* [PROBLEM]:
Say whether each statement below agrees with the text on abolishing the Department of Homeland Security, answering yes or no and quoting the deciding words of the text. 1. Janet Napolitano resigned to run California's university system. 2. After Napolitano's departure, 12 positions at the top of the department are vacant. 3. In 2002, homeland security was coordinated out of the Office of Homeland Security.

+++ READING PASSAGE +++

The Case for Abolishing the DHS [View all]

By Charles Kenny

On Friday, Secretary of Homeland Security Janet Napolitano resigned to take up a post running California’s university system. With her departure, there are now 15 vacant positions at the top of the department. That suggests it would be a particularly humane moment to shut the whole thing down. The U.S. Department of Homeland Security was a panicked reaction to the Sept. 11 attacks. It owes its continued existence to a vastly exaggerated assessment of the threat of terrorism. The department is also responsible for some of the least cost-effective spending in the U.S. government. It’s time to admit that creating it was a mistake.

In 2002 the George W. Bush administration presented a budget request for massively increased spending on homeland security, at that point coordinated out of the Office of Homeland Security. “A new wave of terrorism, involving new weapons, looms in America’s future,” the White House said. “It is a challenge unlike any ever faced by our nation.” In proposing a new cabinet-level agency, Bush said, “The changing nature of the threats facing America requires a new government structure to protect against invisible enemies that can strike with a wide variety of weapons.” Because of “experience gained since Sept. 11 and new information we have learned about our enemies while fighting a war,” the president concluded that “our nation needs a more unified homeland security structure.”

+++ DATA SHOWN +++

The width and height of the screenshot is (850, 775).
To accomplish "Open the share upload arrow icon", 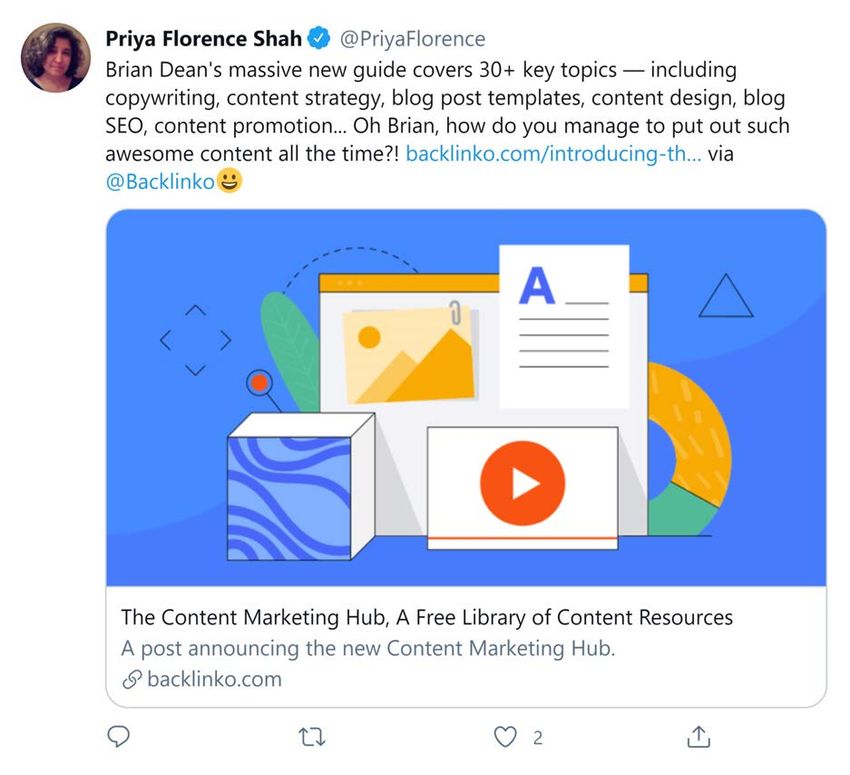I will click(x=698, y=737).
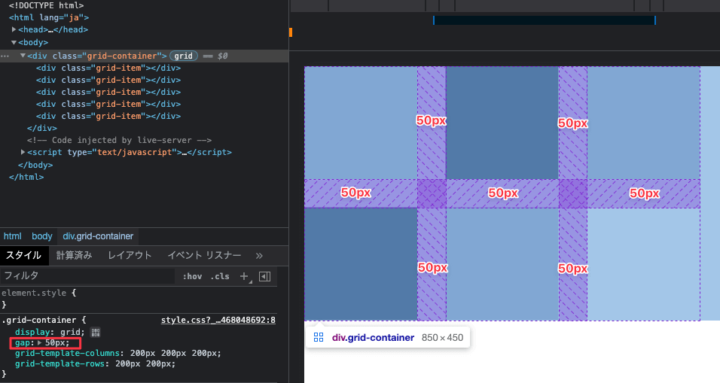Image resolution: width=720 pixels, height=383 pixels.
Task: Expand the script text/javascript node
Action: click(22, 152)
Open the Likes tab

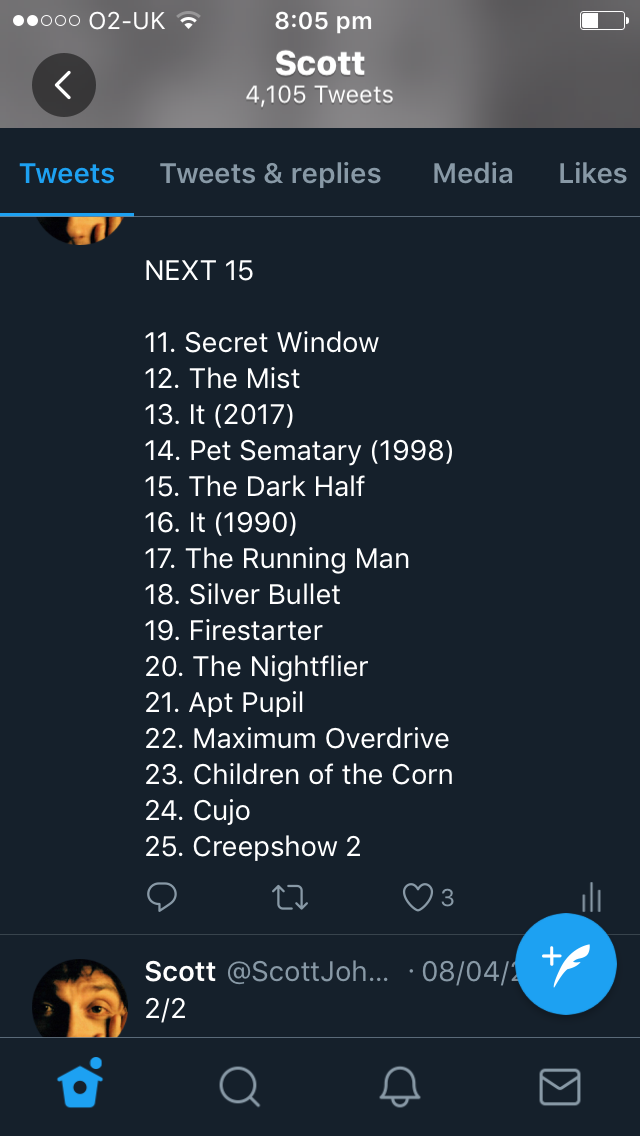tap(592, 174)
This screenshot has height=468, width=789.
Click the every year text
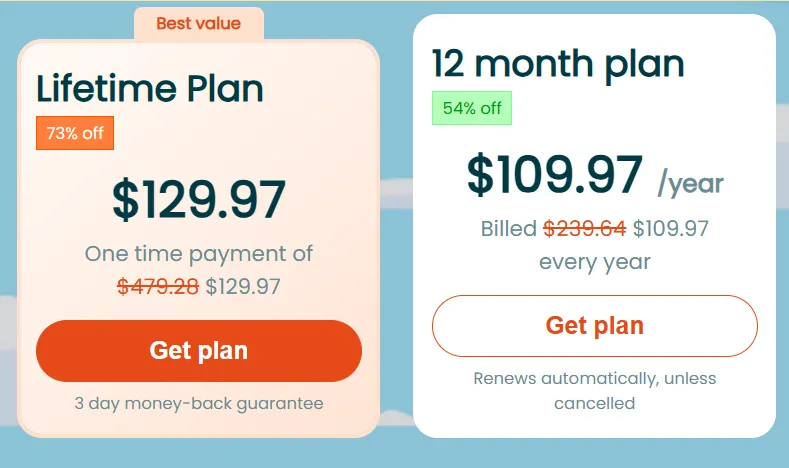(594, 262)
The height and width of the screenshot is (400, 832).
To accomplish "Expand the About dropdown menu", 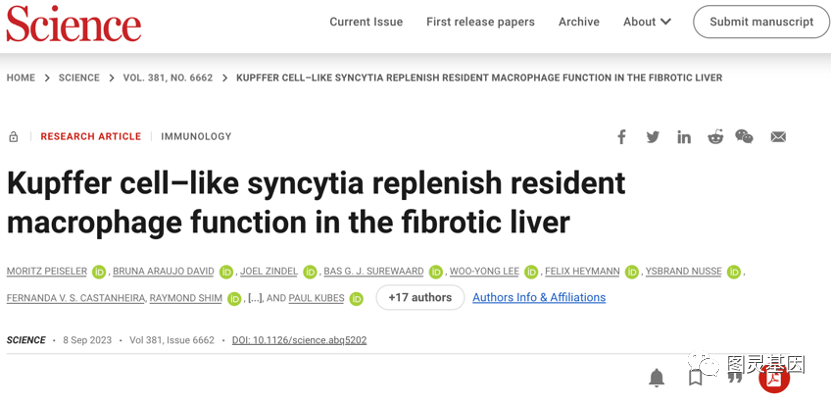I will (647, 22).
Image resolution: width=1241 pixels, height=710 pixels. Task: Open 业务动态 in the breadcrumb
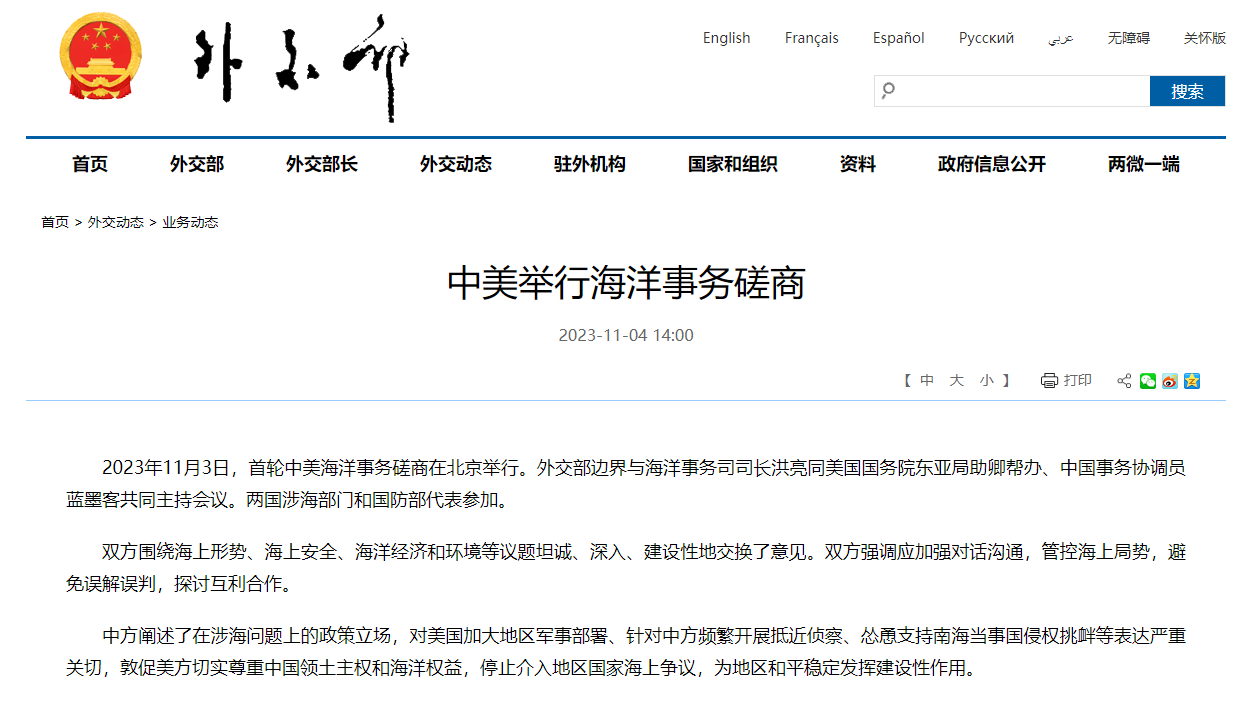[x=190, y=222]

+++

* [OUTPUT BELOW]:
1. Yes: "Secretary of Homeland Security Janet Napolitano resigned to take up a post running California’s university system."
2. No: "there are now 15 vacant positions at the top of the department."
3. Yes: "at that point coordinated out of the Office of Homeland Security."